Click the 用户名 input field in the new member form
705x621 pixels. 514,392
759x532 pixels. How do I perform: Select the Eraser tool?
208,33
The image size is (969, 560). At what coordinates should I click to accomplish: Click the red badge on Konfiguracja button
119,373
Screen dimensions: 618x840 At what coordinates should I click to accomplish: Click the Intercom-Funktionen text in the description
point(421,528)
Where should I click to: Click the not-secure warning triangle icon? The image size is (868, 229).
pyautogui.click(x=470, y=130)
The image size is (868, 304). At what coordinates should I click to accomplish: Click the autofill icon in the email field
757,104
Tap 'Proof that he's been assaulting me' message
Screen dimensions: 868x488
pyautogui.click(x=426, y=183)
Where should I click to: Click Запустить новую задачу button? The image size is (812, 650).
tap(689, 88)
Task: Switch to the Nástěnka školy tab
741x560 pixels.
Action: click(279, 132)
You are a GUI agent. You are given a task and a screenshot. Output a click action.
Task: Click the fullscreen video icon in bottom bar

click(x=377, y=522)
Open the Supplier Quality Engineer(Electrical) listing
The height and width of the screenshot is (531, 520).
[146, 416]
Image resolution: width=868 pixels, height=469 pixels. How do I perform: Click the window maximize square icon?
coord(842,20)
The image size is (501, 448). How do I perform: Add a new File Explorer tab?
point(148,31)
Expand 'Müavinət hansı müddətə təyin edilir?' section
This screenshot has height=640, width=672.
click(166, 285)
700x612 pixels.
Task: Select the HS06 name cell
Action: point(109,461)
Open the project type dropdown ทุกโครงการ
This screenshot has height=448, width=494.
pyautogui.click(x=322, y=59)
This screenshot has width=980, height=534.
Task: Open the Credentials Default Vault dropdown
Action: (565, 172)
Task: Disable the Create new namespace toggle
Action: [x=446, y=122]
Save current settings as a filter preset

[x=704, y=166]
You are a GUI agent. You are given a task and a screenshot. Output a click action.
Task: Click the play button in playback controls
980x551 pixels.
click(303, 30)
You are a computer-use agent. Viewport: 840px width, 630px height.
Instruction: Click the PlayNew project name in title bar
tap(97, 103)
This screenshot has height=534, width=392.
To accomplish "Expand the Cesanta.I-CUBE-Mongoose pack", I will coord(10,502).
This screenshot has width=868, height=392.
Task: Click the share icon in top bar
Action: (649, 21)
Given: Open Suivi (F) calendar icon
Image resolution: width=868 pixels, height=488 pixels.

Task instructions:
Go through the records above and repeat each one exactly.

Answer space:
Click the 用户名 input field in the new member form
705x621 pixels. 514,392
759x532 pixels. How do I perform: Select the Eraser tool?
208,33
The image size is (969, 560). At what coordinates should I click to accomplish: Click the red badge on Konfiguracja button
119,373
Screen dimensions: 618x840 At what coordinates should I click to accomplish: Click the Intercom-Funktionen text in the description
point(421,528)
Where should I click to: Click the not-secure warning triangle icon? The image size is (868, 229).
pyautogui.click(x=470, y=130)
The image size is (868, 304). At what coordinates should I click to accomplish: Click the autofill icon in the email field
757,104
Tap 'Proof that he's been assaulting me' message
Screen dimensions: 868x488
pyautogui.click(x=426, y=183)
Where should I click to: Click Запустить новую задачу button? The image size is (812, 650).
tap(689, 88)
Task: Switch to the Nástěnka školy tab
741x560 pixels.
Action: click(279, 132)
You are a GUI agent. You are given a task and a screenshot. Output a click action.
Task: Click the fullscreen video icon in bottom bar

click(x=377, y=522)
Open the Supplier Quality Engineer(Electrical) listing
The height and width of the screenshot is (531, 520).
[146, 416]
Image resolution: width=868 pixels, height=469 pixels. How do I perform: Click the window maximize square icon?
coord(842,20)
The image size is (501, 448). How do I perform: Add a new File Explorer tab?
point(148,31)
Expand 'Müavinət hansı müddətə təyin edilir?' section
This screenshot has height=640, width=672.
click(166, 285)
700x612 pixels.
Task: Select the HS06 name cell
Action: point(109,461)
Open the project type dropdown ทุกโครงการ
This screenshot has height=448, width=494.
pyautogui.click(x=322, y=59)
This screenshot has width=980, height=534.
Task: Open the Credentials Default Vault dropdown
Action: (565, 172)
Task: Disable the Create new namespace toggle
Action: [x=446, y=122]
Save current settings as a filter preset

[x=704, y=166]
You are a GUI agent. You are given a task and a screenshot. Output a click action.
Task: Click the play button in playback controls
980x551 pixels.
click(303, 30)
You are a computer-use agent. Viewport: 840px width, 630px height.
Instruction: Click the PlayNew project name in title bar
tap(97, 103)
This screenshot has height=534, width=392.
To accomplish "Expand the Cesanta.I-CUBE-Mongoose pack", I will coord(10,502).
This screenshot has width=868, height=392.
Task: Click the share icon in top bar
Action: (649, 21)
Given: Open Suivi (F) calendar icon
Image resolution: width=868 pixels, height=488 pixels.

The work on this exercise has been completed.